In the course of the transaction, the lawyer offered to perform some additional task, and disclosed that I should keep in mind that his hourly fee was $x hundred per hour. He was a small town lawyer doing real estate transactions (not litigation in real estate disputes) just routine stuff. I forget what hourly rate he mentioned, but it was in the hundreds, and preposterous. I had to work hard to stifle the impulse to ask, “Ok, that’s an impressive rate, but how many hours do you sell at that rate? “. It was important to him to tell himself that he was a lawyer who charged $xxx per hour, which in his mind put him in the same league as the serious lawyers who have substantial demand for their services at that kind of rate. I thought he was pathetic.

2 Likes

@Core64301 yes! That’s what bothers me the most, I think. It’s not who has great scores vs those who don’t. It’s those who didn’t put any of the work in but want the respect and business.

4 Likes

@YankeeDuchess Egos are such a funny thing!

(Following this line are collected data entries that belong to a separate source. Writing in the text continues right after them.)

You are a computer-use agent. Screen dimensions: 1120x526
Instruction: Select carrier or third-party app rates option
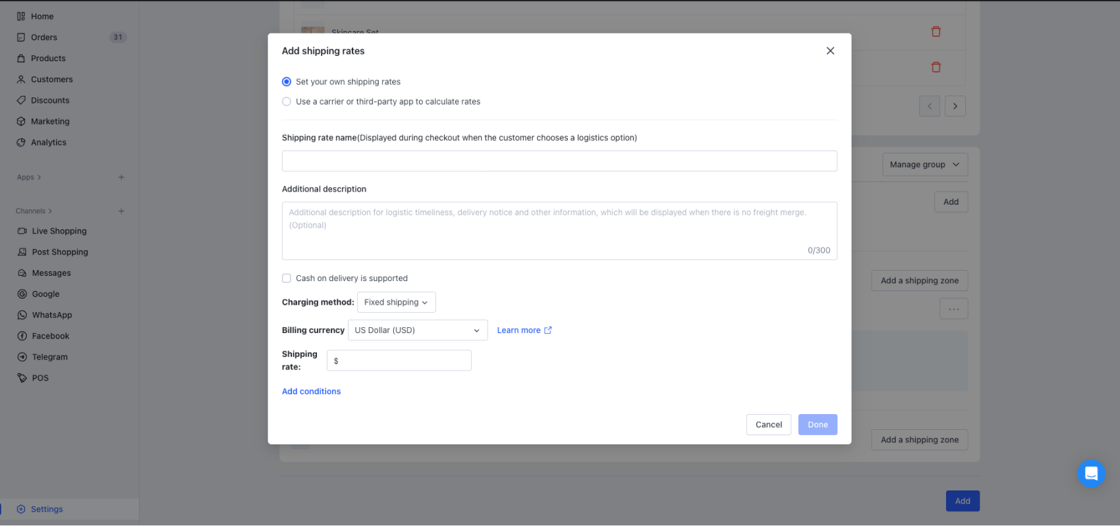pos(287,101)
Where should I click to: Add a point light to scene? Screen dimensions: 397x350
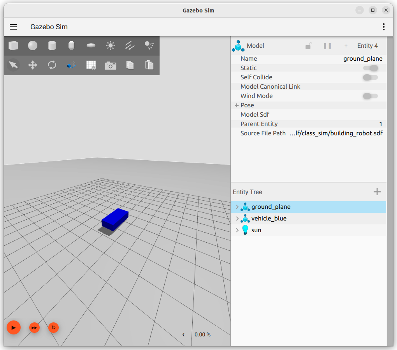point(111,46)
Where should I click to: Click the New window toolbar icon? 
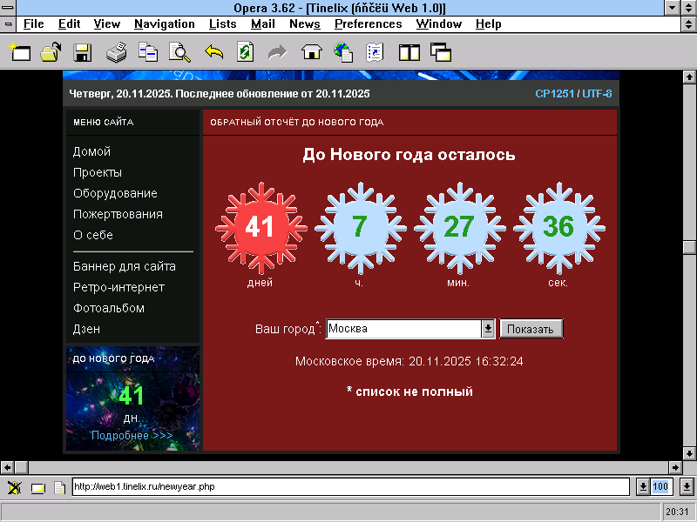[20, 53]
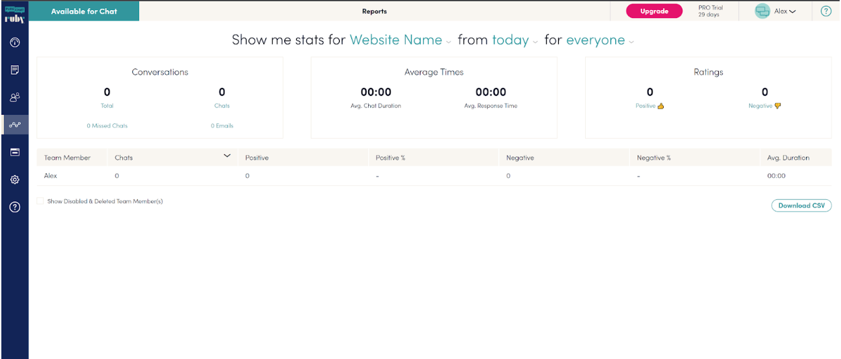Click the Upgrade button

tap(654, 11)
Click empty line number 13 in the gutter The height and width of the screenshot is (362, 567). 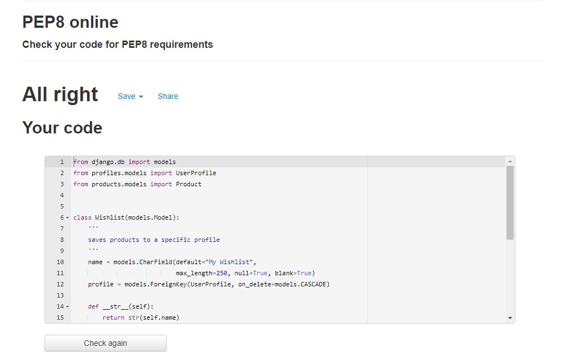(x=60, y=295)
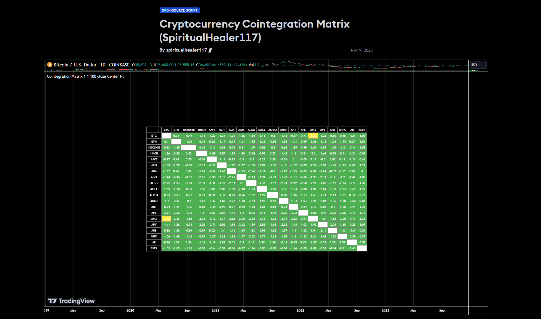Click the ASTR column header in matrix
Viewport: 541px width, 319px height.
pos(362,130)
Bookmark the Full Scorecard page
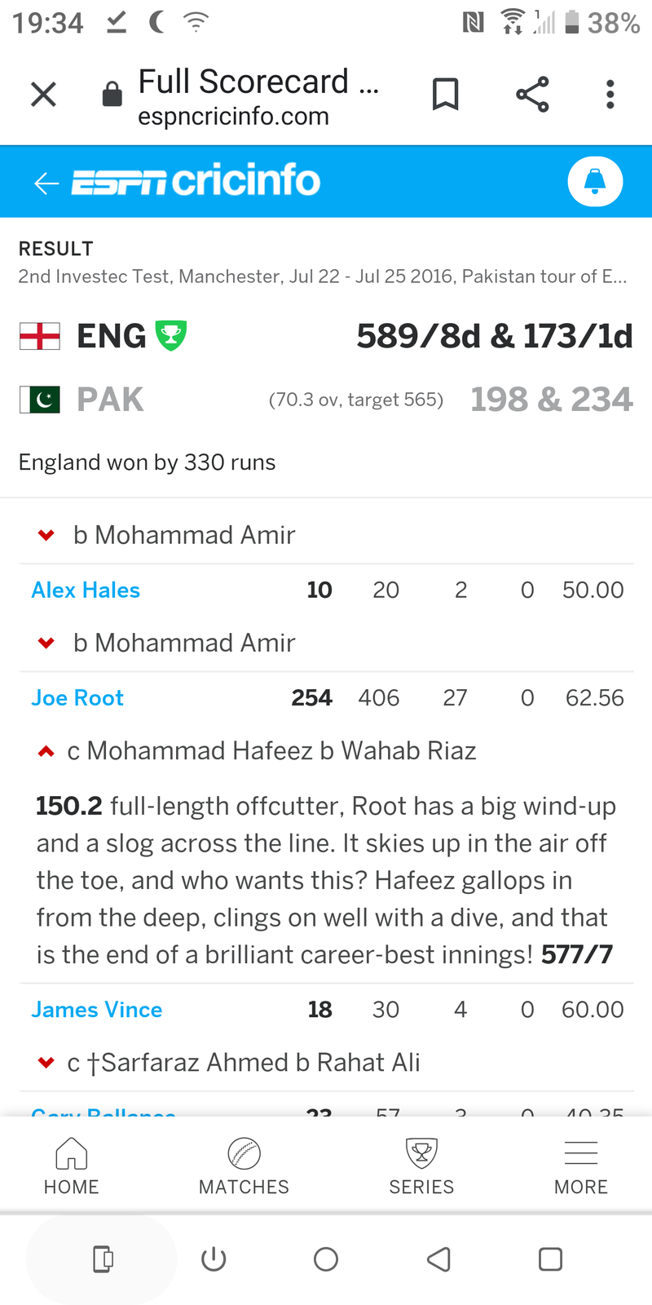 pyautogui.click(x=445, y=95)
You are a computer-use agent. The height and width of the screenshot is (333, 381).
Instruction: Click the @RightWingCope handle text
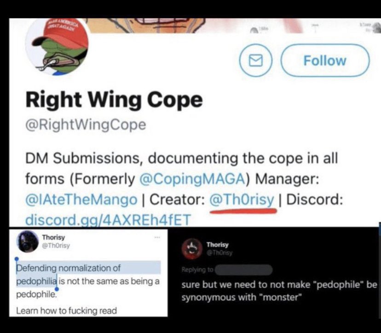[x=86, y=125]
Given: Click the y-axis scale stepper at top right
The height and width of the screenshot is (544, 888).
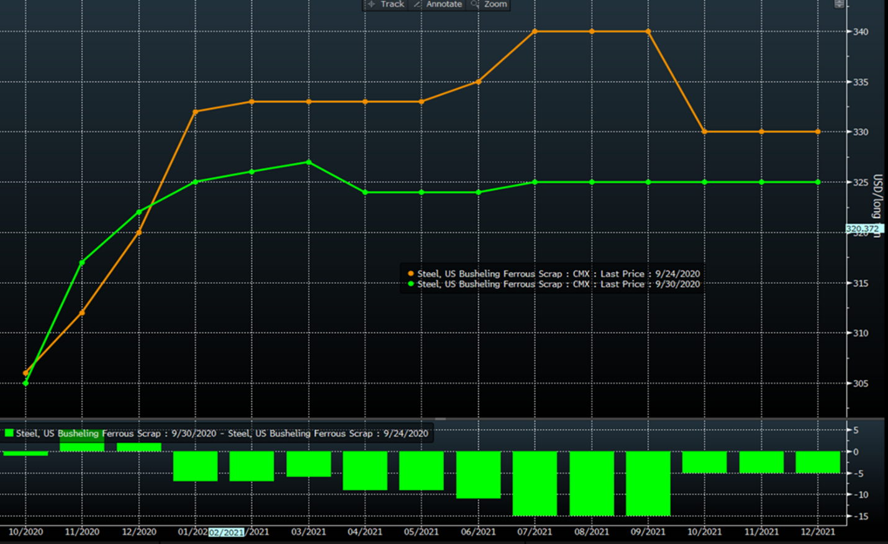Looking at the screenshot, I should [x=839, y=4].
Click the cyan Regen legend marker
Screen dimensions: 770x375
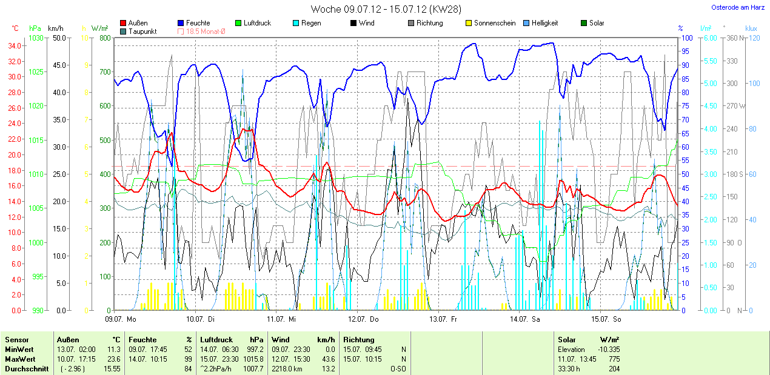click(x=295, y=23)
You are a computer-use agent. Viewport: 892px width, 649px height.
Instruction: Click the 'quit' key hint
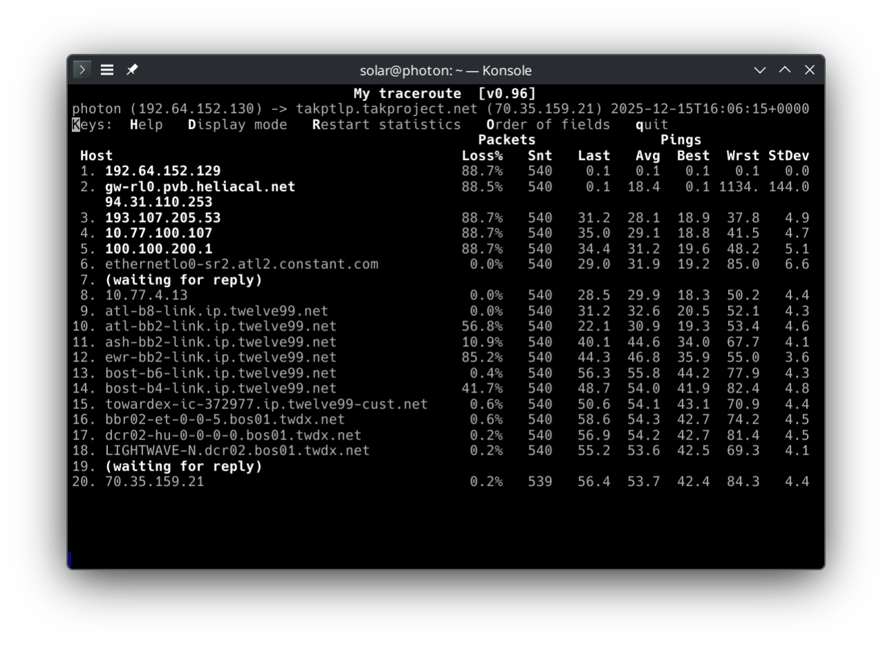[x=652, y=124]
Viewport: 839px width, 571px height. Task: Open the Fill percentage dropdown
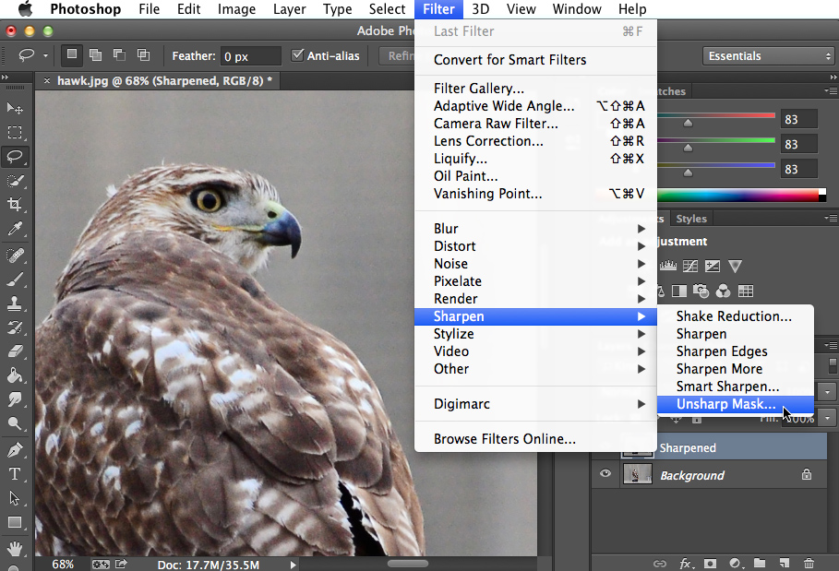(x=825, y=417)
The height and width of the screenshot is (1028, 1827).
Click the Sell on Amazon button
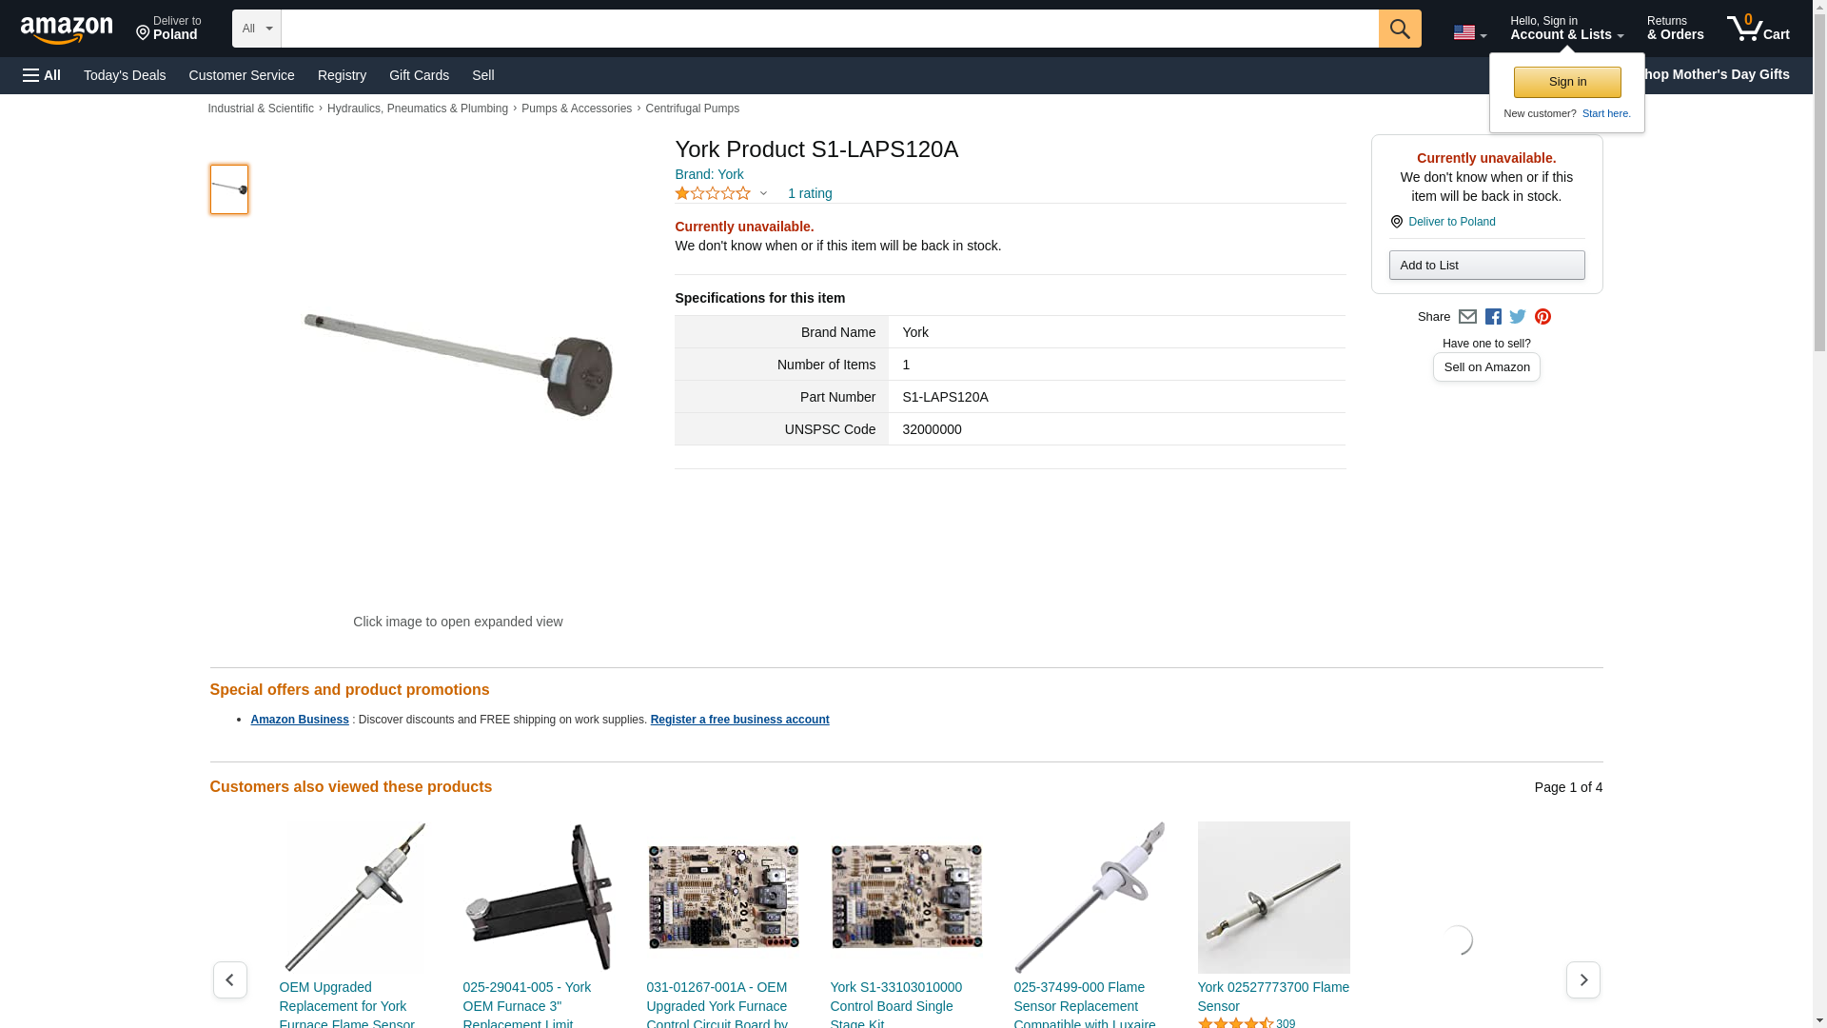[x=1486, y=367]
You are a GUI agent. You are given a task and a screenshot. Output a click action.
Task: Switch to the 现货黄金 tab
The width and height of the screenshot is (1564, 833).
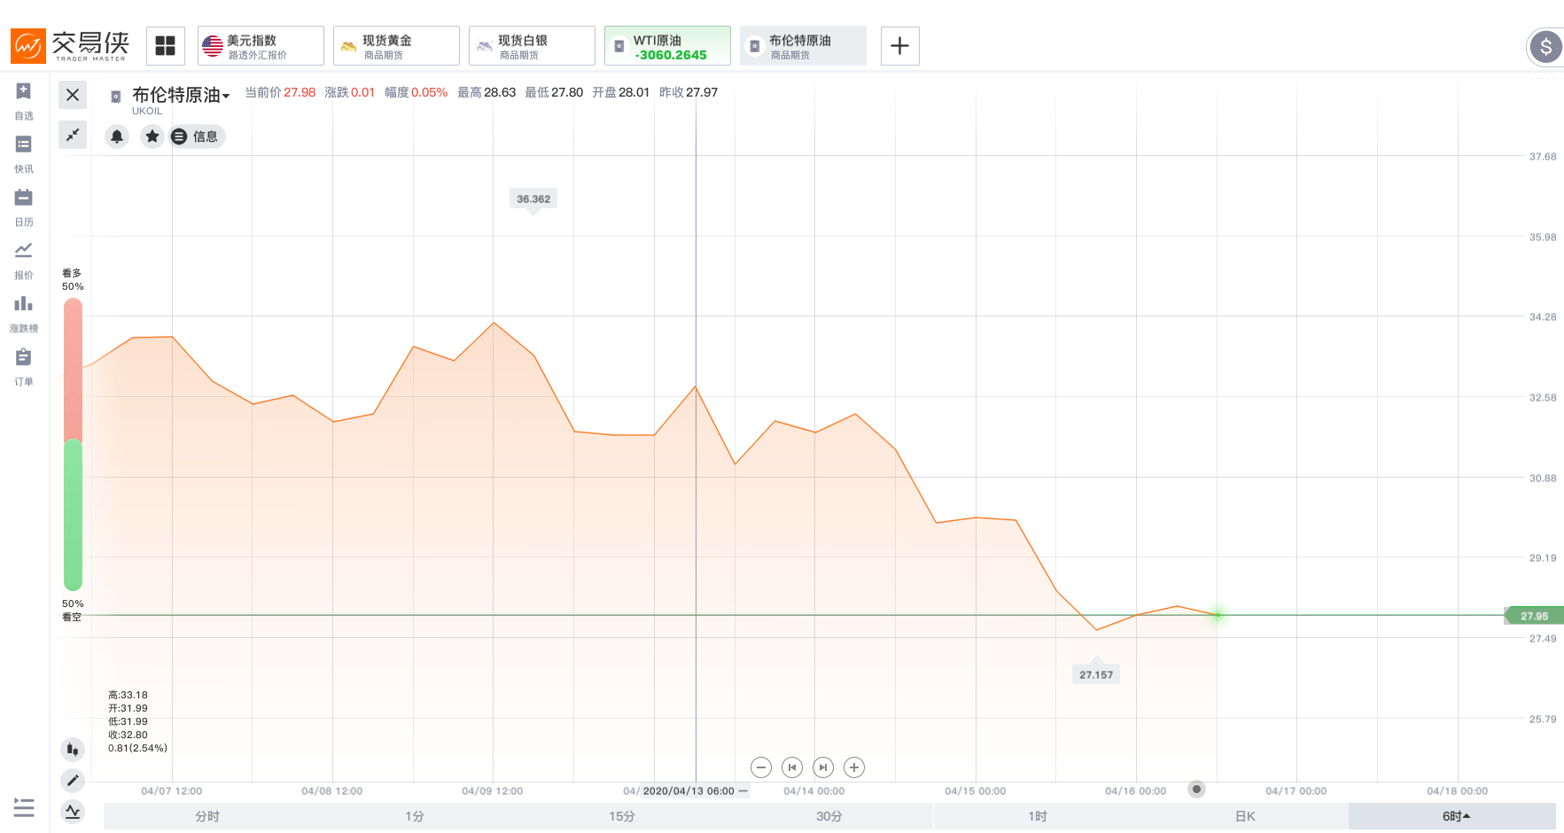(396, 46)
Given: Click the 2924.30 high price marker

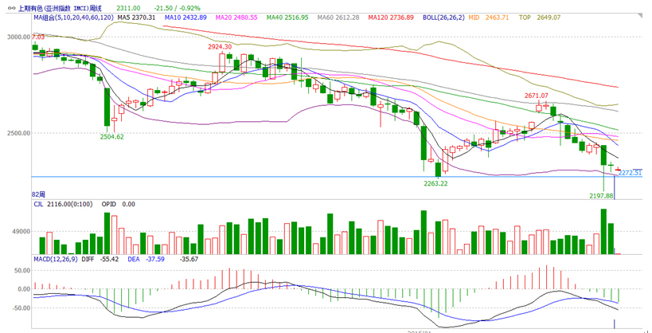Looking at the screenshot, I should pyautogui.click(x=220, y=47).
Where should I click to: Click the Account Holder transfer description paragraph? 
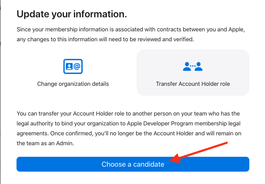tap(129, 128)
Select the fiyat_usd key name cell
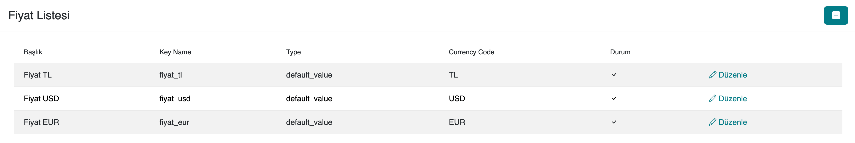 pos(175,99)
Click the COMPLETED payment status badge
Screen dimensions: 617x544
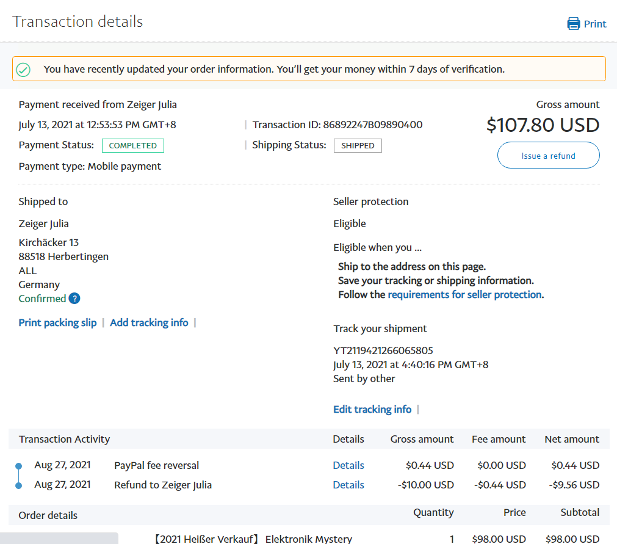[x=133, y=146]
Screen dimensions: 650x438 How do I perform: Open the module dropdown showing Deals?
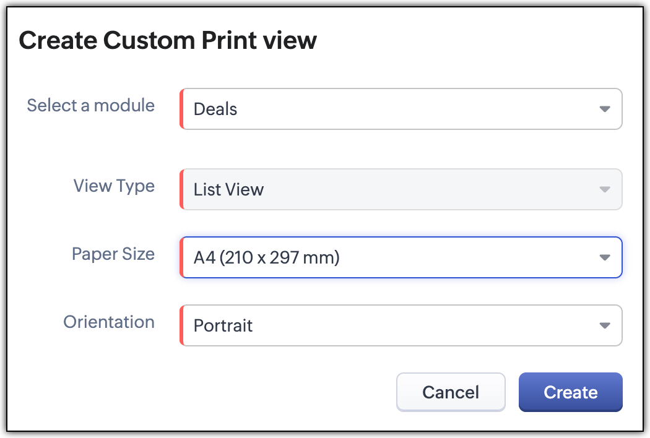[x=396, y=110]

I’ve known some great trainers (who had put the work in and were educated but not flashy or super competitive) that I thought were not charging enough! And some, very much the opposite.

2 Likes

On the topic of pricing (and as a lawyer who has a $$$ hourly rate), don’t forget that people have overhead. Insurance at a minimum. Some sort of office / equipment. Does the trainer have or lease their own barn? I actually make something like 30% of my rate as a lawyer. The rest goes to paying for the firm. Even a small town lawyer has insurance, continuing education, employees, office, technology.

I think for the horse world it’s not so much that some lower level trainers are up charging but rather that the market cannot bear the cost to really price up the higher quality trainers. And so perhaps they are the ones finding the sweet spot of charging a high enough rate and being able to get in the volume of clients they want to have.

Certainly any consumer can decide for themselves how much is too much for whatever service they are shopping for.

5 Likes

Iagree, IPEsq, overhead has as much to do with price as the trainers skill. In the same area, land, hay, farrier, staffing, insurance, and manure disposal all probably cost the same or similar. So the base costs are the same for a good trainer and everyone else. So the difference between great instruction and a charlatan isn’t going to be huge if they all want to stay in business.

1 Like

On the issue of overhead, or costs, I was assuming that all trainers in s given area face about the same costs. So the trainers in Wellington May all face high costs and have on average higher fees than trainers in Washington state. I was thinking of the issue of comparative fees within a given area.

Trainers in my modest area face very different overhead depending on their relationship with the barn they are at. Also some trainers just travel between barns.

But that’s my point. There isn’t much room on top of the base costs of the trainer if they have a place. If they travel or work for/ within a barn, they will likely still charge those rates either because of the pay -through to the barn; if they travel, well, using the going rates as a starting point for your own price is how most people set prices.

We are talking about folks who haven’t got great training skills, why assume they have good business skills? Many comments proclaim just that, these trainers are not good at training or at business. But they have hutzpah!

1 Like

Are there very different prices depending on those business relationships or do they just generally charge what everyone else charges?

I don’t honestly know. I dont know what they all charge, actually. You can look up lesson prices on some of the big lesson barns but generally unless you or your BFF is taking private lessons with a given coach, you don’t know what they charge.